[Items listed in a dataset]

%%

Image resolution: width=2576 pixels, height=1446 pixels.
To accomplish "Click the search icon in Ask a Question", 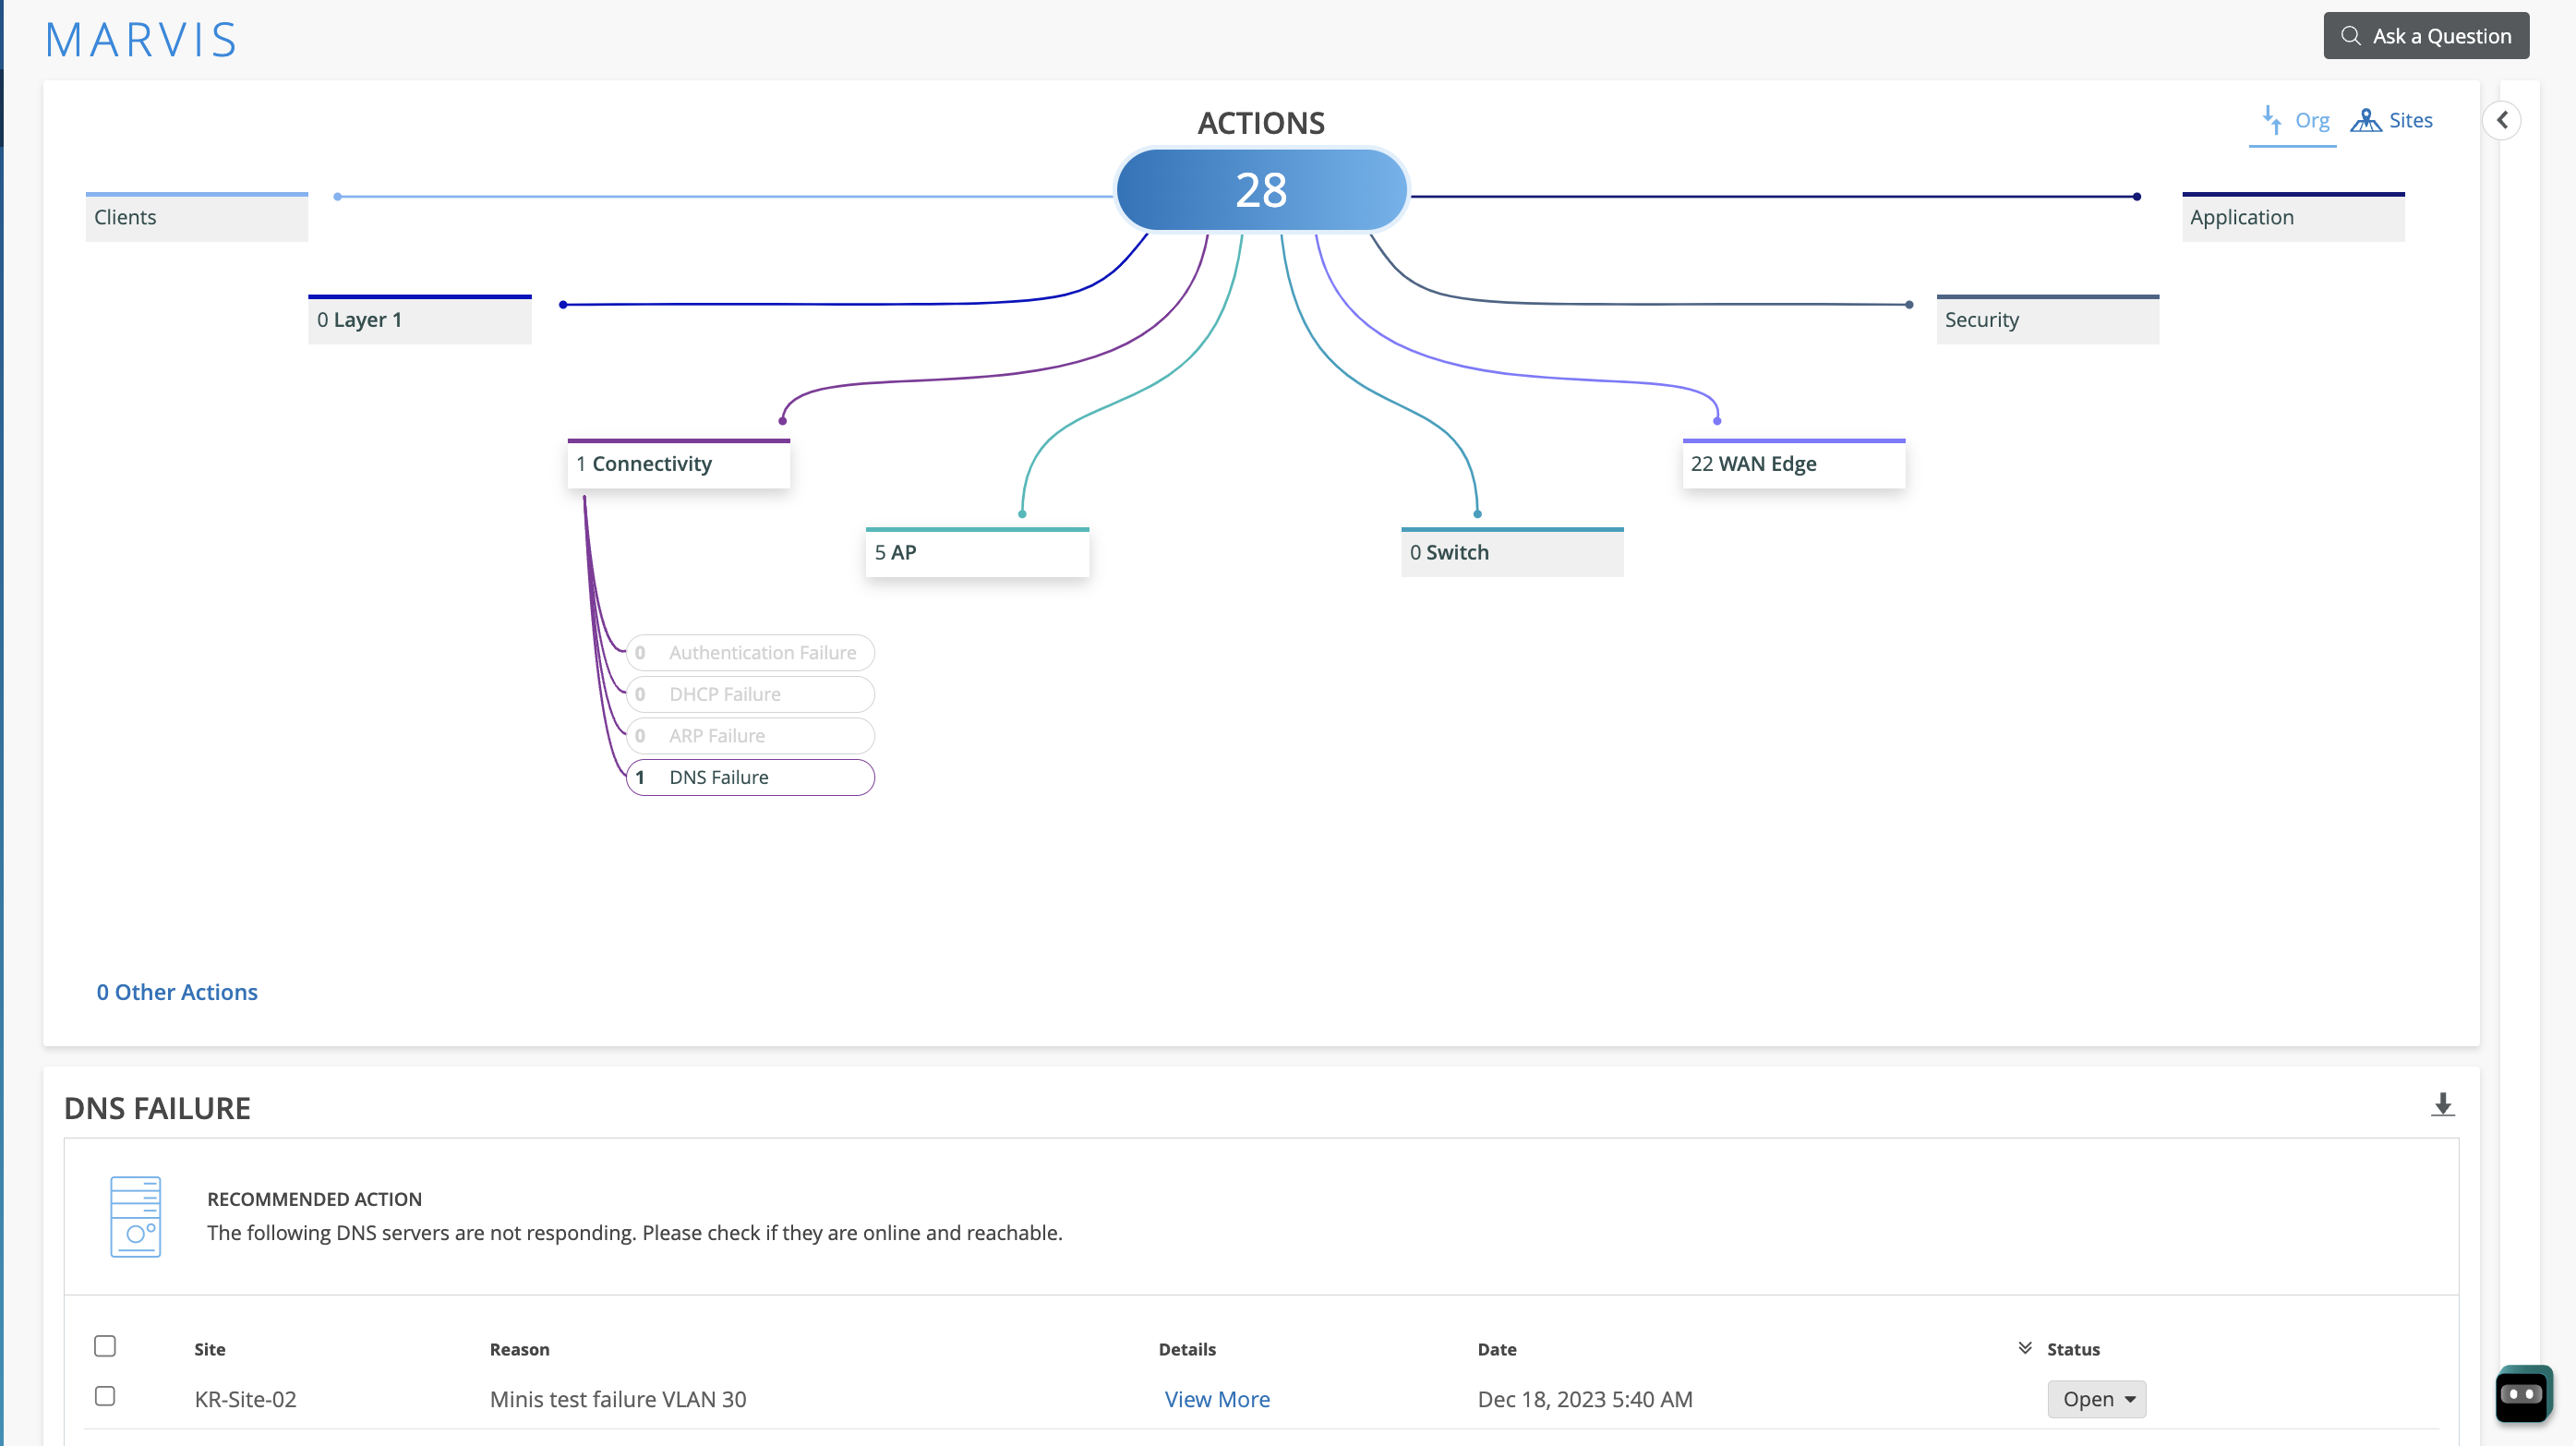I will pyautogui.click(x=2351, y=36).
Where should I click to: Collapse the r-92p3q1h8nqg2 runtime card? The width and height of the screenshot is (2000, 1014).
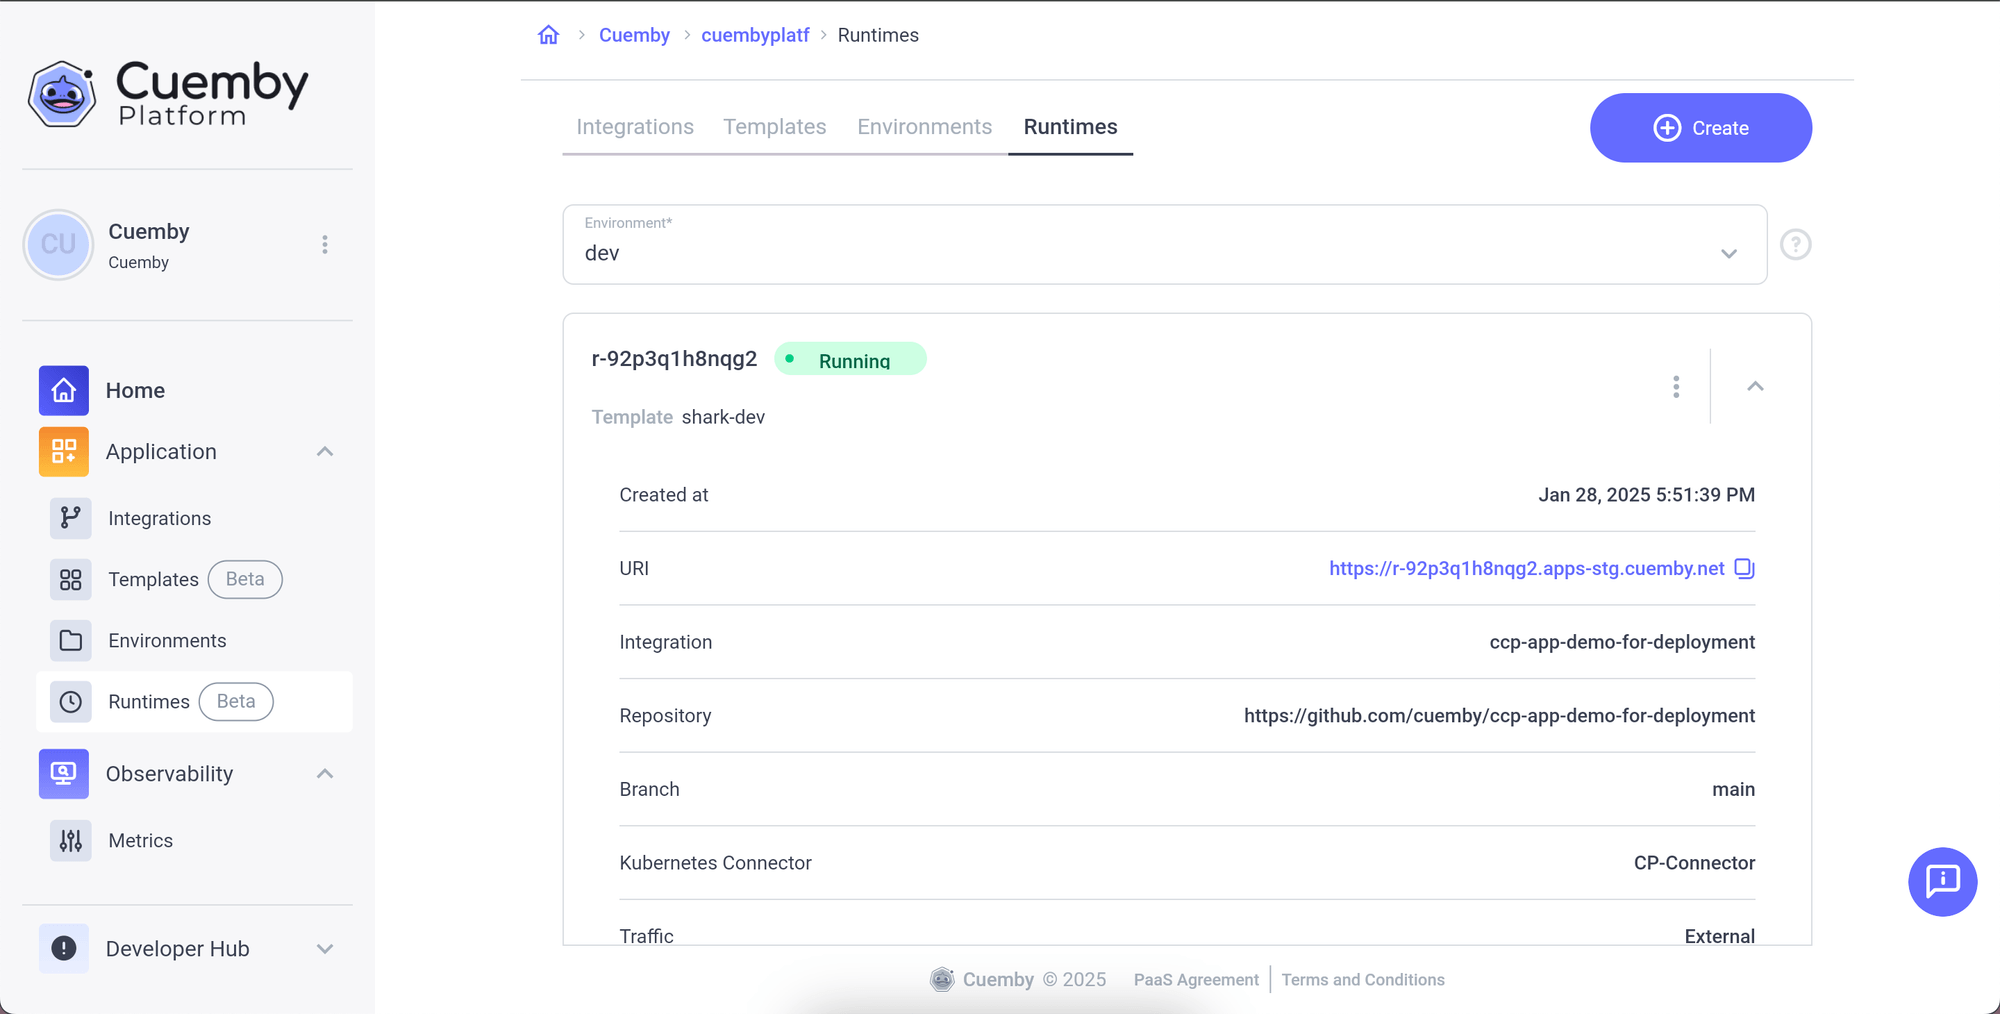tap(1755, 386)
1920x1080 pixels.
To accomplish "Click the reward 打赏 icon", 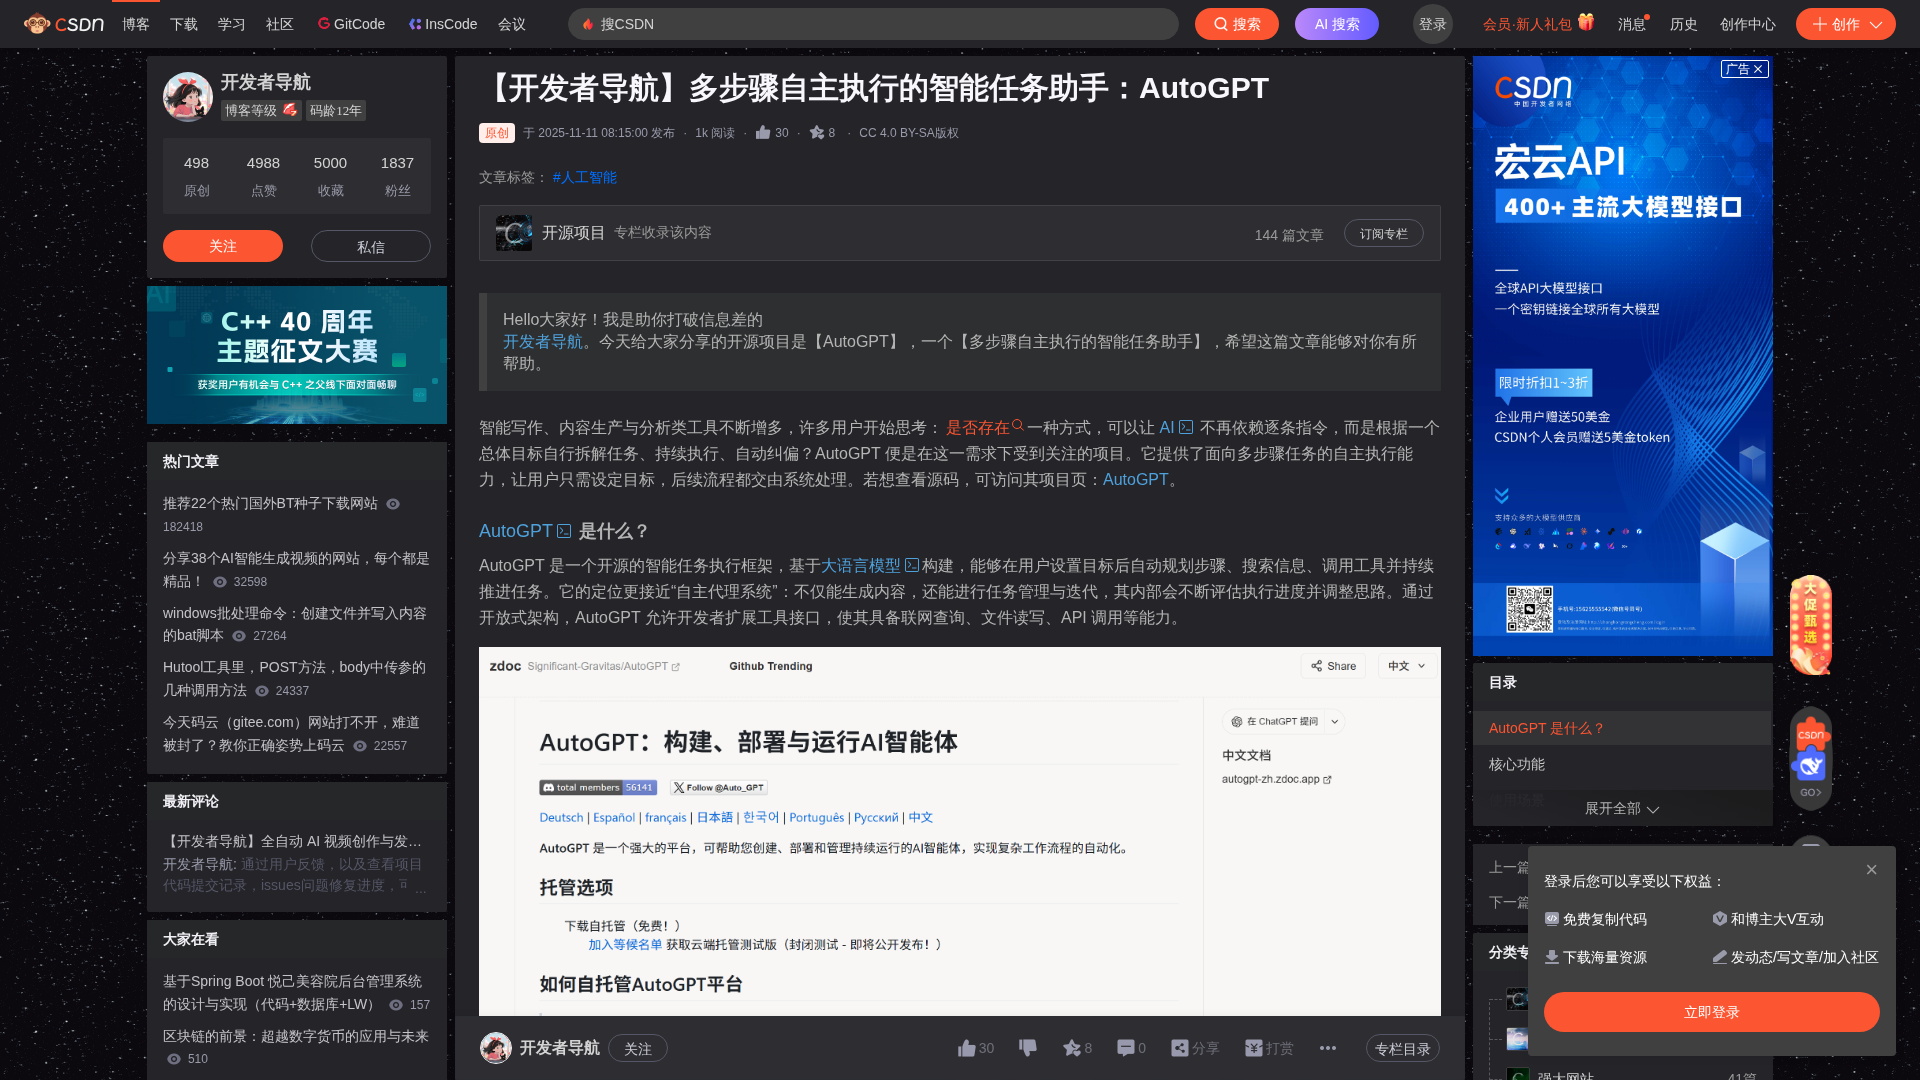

%%

Where a line contains "Where should I", begin there and set down exactly each line through the end of the data above, omitting any pictures.

_ANSWER TO THIS PROBLEM_:
Where should I click to: Collapse the r-92p3q1h8nqg2 runtime card? The width and height of the screenshot is (2000, 1014).
tap(1755, 386)
1920x1080 pixels.
To accomplish "Click the reward 打赏 icon", 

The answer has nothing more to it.